Col Fondo wines are more natural and clean with far less sweetness than ordinary Prosecco. The foggy, funky-looking wine leaves a lovely refreshing flavour on your palette.

It was sampled on its own but it would pair wonderfully with any salad, sea-fish or simply drink it as an aperitif.

The Orsi’s biodynamic farm is just outside Bologna in a renowned winemaking region.

Orsi San Vito Sui Lieviti 2019 can be purchased online for around £25.


Tillingham End Grain 2020

There is no need to argue the case for English wines here. The reputation of homegrown wines has grown rapidly over the years and perhaps Tillingham is the winemaker with the most buzz around it at the moment.

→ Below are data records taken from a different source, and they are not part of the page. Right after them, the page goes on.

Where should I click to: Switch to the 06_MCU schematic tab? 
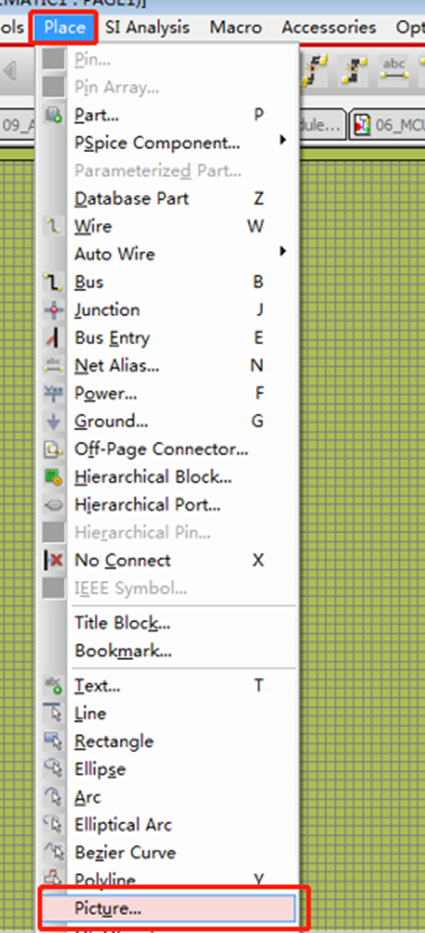387,124
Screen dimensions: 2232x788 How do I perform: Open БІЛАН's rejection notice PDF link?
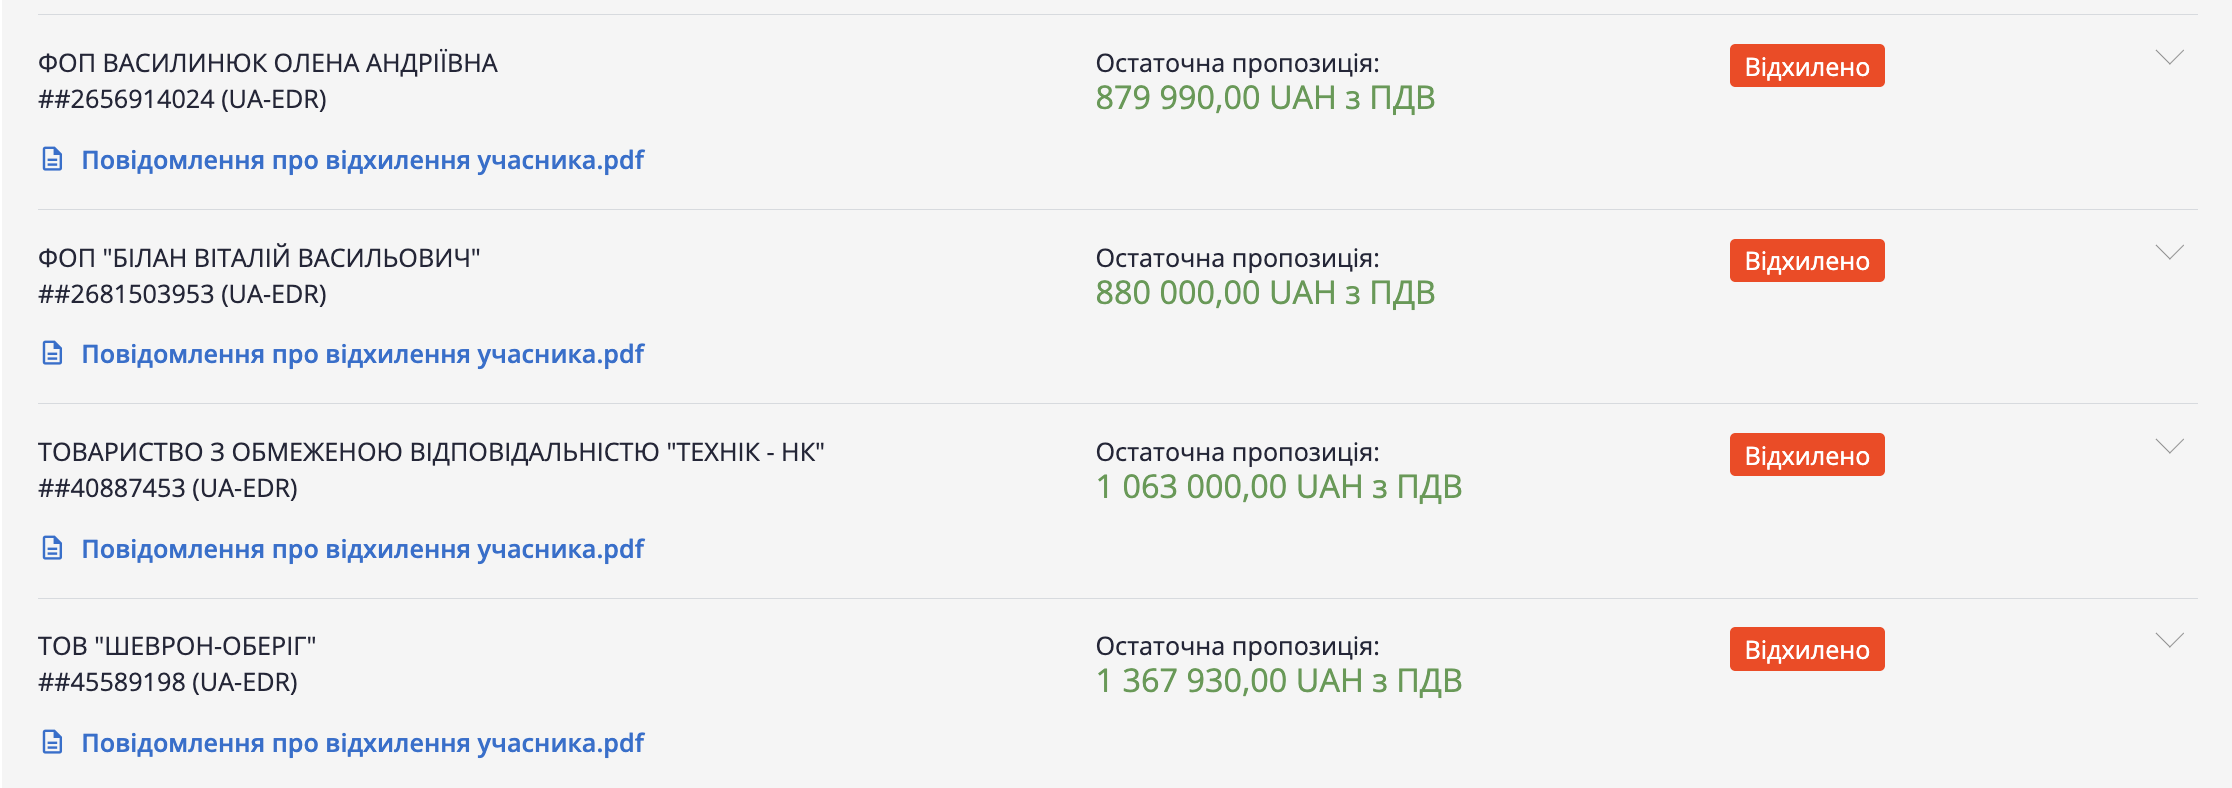[362, 354]
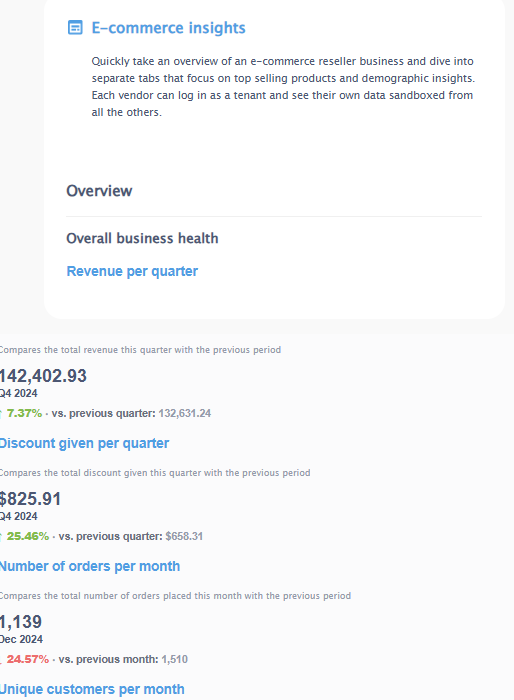Open the Discount given per quarter link
Screen dimensions: 514x700
click(x=84, y=443)
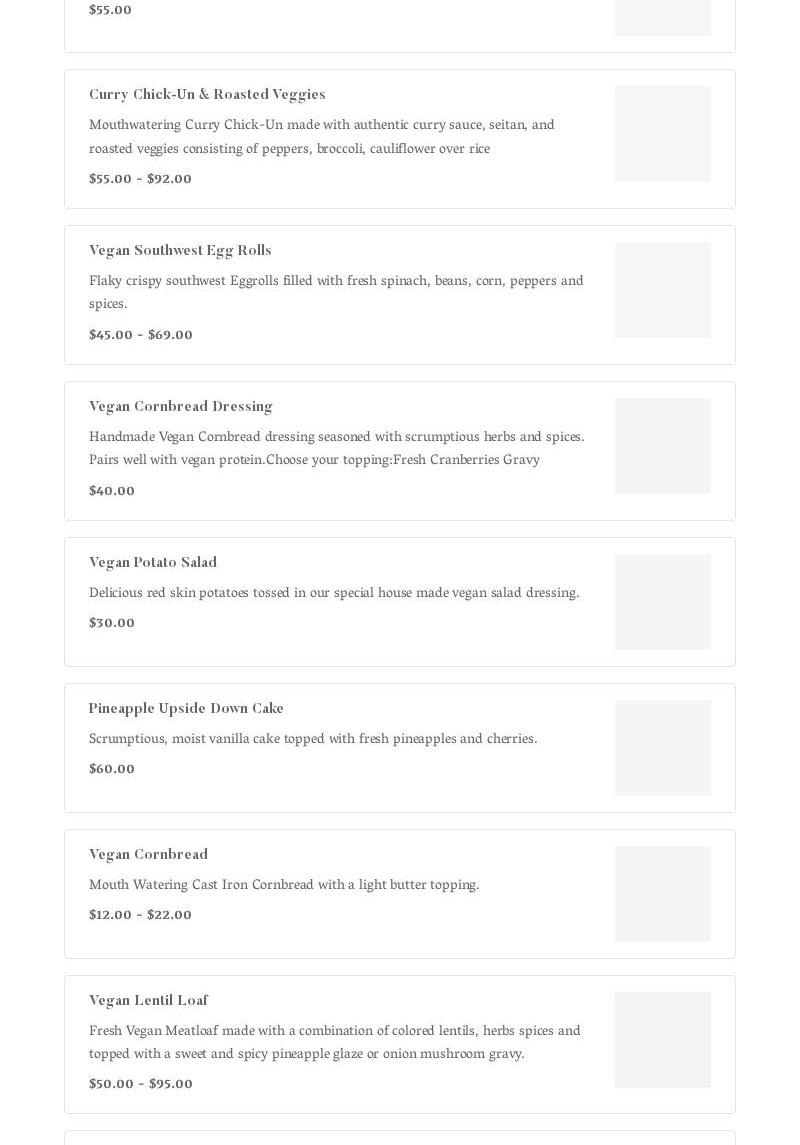Open the Vegan Lentil Loaf thumbnail
Image resolution: width=800 pixels, height=1145 pixels.
[662, 1040]
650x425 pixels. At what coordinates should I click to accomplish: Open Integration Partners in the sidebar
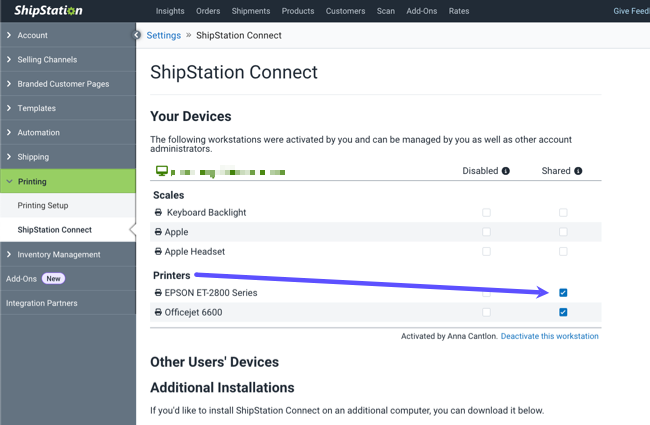(41, 303)
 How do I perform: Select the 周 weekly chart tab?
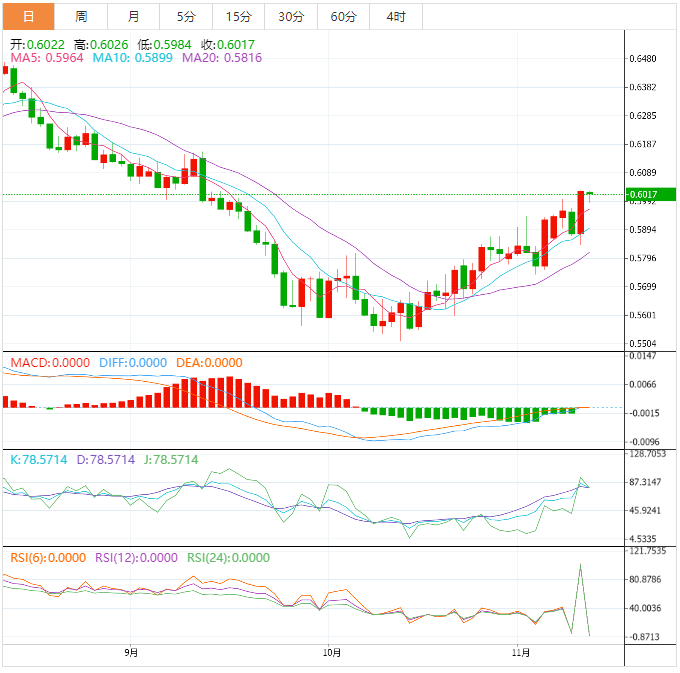coord(81,17)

The Tillingham End Grain is a white blend that offers fresh green apple on the nose with a slight fizz. It has a mineral finish with lots of gooseberry and floral notes.

Made with mainly Ortega and Muller Thurgau, along with Pinot Gris and Bacchus it is aged in both wooden and steel vessels. The result is a fresh white wine with impressive complexity. It is a golden colour in the glass, closer to a chablis.


Tillingham is a 13th-century farm surrounded by 70 acres of green Sussex countryside. You can stay over and enjoy a meal at the restaurant, which was recently awarded a green Michelin star for its sustainable practices.

These are hugely popular wines and it’s advisable to grab a bottle if you see one. Tillingham has embraced the natural approach. The 2020 vintage is the first to use fruit from its own organic estate vineyards.

Tillingham End Grain 2020 is available online from around £30 a bottle.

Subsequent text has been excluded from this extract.